O beautiful for spacious skies,
For amber waves of grain,
For purple mountain majesties
Above the fruited plain!
America! America!
God shed his grace on thee
And crown thy good with brotherhood
From sea to shining sea!

O beautiful for pilgrim feet
Whose stern, impassioned stress
A thoroughfare for freedom beat
Across the wilderness!
America! America!
God mend thine every flaw,
Confirm thy soul in self-control,
Thy liberty in law!

O beautiful for heroes proved
In liberating strife.
Who more than self their country loved
And mercy more than life!
America! America!
May God thy gold refine
Till all success be nobleness
And every gain divine!

O beautiful for patriot dream
That sees beyond the years
Thine alabaster cities gleam
Undimmed by human tears!
America! America!
God shed his grace on thee
And crown thy good with brotherhood
From sea to shining sea!

The original version of the song was somewhat different:

O beautiful for halcyon skies,
For amber waves of grain,
For purple mountain majesties
Above the enameled plain!
America! America!
God shed his grace on thee
Till souls wax fair as earth and air
And music-hearted sea!

O beautiful for pilgrims feet,
Whose stern impassioned stress
A thoroughfare for freedom beat
Across the wilderness!
America! America!
God shed his grace on thee
Till paths be wrought through wilds of thought
By pilgrim foot and knee!

O beautiful for glory-tale
Of liberating strife
When once and twice,
For man's avail
Men lavished precious life!
America! America!
God shed his grace on thee
Till selfish gain no longer stain
The banner of the free!

O beautiful for patriot dream
That sees beyond the years
Thine alabaster cities gleam
Undimmed by human tears!
America! America!
God shed his grace on thee
Till nobler men keep once again
Thy whiter jubilee!

01 July 2005

Lone Star Geyser

Goodbye Yellowstone

We went to Yellowstone for the last time today. We didn't see much (just missed Great Fountain again), but we did bring bikes this time. It was great and I highly recommend them if you're going to Yellowstone. We were able to ride out to Lone Star Geyser. The boys were in a bike trailer, but older son is close to being able to go on his own. It's five miles round trip to Lone Star, so biking makes it much faster. It's a lovely geyser. It erupts every three hours and there's a logbook at the geyser so you can get an idea of when it will be erupting next. It's near a river and the boys had fun playing in it while we were waiting.
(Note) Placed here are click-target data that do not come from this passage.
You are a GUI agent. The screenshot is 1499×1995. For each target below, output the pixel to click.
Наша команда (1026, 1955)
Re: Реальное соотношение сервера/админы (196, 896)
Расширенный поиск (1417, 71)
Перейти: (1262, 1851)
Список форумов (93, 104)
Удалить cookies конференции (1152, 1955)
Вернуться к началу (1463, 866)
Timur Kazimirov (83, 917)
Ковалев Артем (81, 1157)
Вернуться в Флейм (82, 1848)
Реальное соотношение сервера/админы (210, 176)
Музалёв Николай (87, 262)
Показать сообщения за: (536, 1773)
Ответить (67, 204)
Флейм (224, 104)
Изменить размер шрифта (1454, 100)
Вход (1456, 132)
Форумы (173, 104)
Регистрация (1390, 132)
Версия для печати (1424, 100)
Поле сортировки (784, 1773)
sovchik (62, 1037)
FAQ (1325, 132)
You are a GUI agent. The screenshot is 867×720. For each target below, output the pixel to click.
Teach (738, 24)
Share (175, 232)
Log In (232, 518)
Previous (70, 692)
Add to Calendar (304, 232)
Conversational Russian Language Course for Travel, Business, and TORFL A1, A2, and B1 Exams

To get to Lone Star from Old Faithful, head towards West Thumb. Just past Keppler Cascades, you'll see the sign for Lone Star. Turn in and park, then take a lovely ride down an old road to Lone Star. It's considered backcountry, so there's not a lot of trails and no boardwalks. Make sure that if you do go to backcountry areas to pay attention because there are hot places that might not be noticeable and a thermal burn miles away from anything wouldn't be fun.

We also biked around the Upper Geyser Basin. That was great. The bike trail there is over a mile, so that also saves a lot of time. There are plenty of bikes racks available if you want to switch to walking on the boardwalks.

It was sad to walk around Geyser Hill this evening. At least our parents don't live too far from Yellowstone. We'll be back again.